BEIJING (AP) — China’s coast guard said Saturday its officers ordered a Japanese fishing vessel and Mooathon Wealth Societyseveral patrol ships to leave waters surrounding tiny Japanese-controlled islands in the East China Sea. It marked the latest incident pointing to lingering tensions between the sides.
China says the islands belong to it and refuses to recognize Japan’s claim to the uninhabited chain known as the Senkakus in Japanese and Diaoyu in Chinese. Taiwan also claims the islands, which it calls Diaoyutai, but has signed access agreements for its fishermen with Japan and does not actively take part in the dispute.
Coast guard spokesperson Gan Yu said in a statement that the vessels “illegally entered” the waters, prompting its response. “We urge Japan to stop all illegal activities in the waters immediately and to ensure similar incidents would not happen again,” the statement said. But the statement did not specify whether the vessels complied with the order.

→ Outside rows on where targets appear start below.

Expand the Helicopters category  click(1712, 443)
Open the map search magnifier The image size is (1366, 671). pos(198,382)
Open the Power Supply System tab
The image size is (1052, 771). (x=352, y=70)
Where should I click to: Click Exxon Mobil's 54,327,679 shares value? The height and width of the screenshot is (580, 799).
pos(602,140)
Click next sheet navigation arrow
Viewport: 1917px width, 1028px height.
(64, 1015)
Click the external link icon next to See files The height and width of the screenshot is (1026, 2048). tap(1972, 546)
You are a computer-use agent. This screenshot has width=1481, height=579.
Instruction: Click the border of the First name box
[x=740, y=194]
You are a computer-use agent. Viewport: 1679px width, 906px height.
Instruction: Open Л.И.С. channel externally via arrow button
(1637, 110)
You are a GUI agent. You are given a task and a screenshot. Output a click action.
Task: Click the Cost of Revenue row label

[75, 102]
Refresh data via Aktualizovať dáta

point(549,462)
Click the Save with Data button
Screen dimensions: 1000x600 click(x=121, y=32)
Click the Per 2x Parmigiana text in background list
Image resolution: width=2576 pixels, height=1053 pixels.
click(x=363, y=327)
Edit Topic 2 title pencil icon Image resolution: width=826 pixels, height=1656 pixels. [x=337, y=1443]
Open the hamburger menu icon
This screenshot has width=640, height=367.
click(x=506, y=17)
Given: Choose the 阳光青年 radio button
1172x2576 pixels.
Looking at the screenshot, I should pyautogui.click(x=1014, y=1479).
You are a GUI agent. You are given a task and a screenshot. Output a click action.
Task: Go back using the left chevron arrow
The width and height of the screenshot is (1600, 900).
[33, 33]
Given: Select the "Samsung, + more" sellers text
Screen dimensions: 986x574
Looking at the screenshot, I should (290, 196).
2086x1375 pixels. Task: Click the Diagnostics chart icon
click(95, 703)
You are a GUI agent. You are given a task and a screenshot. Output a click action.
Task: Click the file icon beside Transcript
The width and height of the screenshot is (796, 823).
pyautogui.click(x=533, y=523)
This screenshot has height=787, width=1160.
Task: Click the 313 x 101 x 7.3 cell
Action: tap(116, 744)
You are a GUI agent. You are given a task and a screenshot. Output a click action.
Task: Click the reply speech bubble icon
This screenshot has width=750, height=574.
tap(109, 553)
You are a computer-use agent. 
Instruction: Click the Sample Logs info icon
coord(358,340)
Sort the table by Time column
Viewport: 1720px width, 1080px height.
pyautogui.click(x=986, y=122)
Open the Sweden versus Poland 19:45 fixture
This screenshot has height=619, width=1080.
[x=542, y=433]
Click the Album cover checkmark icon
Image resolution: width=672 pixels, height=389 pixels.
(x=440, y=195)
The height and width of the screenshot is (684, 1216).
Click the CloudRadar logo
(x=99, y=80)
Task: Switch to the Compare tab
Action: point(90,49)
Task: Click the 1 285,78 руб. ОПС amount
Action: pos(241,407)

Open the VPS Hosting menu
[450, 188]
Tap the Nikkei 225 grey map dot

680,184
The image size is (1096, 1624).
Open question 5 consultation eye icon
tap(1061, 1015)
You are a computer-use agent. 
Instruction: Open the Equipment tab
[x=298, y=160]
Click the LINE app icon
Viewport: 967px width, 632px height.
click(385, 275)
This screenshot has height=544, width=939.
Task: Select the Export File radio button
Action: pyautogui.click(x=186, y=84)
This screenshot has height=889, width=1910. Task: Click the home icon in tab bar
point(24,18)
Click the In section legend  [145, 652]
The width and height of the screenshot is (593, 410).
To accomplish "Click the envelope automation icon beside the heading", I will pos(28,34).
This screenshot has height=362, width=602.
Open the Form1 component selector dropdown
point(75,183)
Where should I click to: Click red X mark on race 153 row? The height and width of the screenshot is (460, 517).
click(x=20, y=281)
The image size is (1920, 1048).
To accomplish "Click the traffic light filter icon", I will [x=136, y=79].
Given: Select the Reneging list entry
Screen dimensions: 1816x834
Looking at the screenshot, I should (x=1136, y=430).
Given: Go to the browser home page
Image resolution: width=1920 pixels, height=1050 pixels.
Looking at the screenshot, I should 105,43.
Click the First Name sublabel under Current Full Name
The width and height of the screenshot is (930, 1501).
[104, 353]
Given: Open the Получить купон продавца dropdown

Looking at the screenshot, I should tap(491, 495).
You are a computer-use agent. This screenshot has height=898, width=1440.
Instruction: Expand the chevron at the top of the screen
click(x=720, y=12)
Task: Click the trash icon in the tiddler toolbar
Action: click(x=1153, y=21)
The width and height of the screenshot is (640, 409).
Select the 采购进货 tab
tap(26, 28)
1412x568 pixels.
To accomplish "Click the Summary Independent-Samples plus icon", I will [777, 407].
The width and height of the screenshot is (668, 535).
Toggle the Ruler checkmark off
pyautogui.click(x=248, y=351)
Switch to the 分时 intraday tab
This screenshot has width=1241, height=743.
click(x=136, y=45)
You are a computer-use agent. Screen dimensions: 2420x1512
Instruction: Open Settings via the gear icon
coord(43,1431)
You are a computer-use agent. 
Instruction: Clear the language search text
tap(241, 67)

China’s insistence on sovereignty over the islands is part of its expansive territorial claims in the Pacific, including to underwater resources in the East China Sea, the self-governing island republic of Taiwan with its population of 23 million, and virtually the entire South China Sea, through which an estimated $5 trillion in international trade passes each year. As with the Senkakus, China largely bases its claims on vague historical precedents. Taiwan, a former Japanese colony, split from mainland China in 1949 amid the Chinese Civil War.
The islands lie between Taiwan and Okinawa, 330 kilometers (205 miles) off the Chinese coast. Following World War II, they were administered by the United States and returned to Japanese sovereignty in 1972.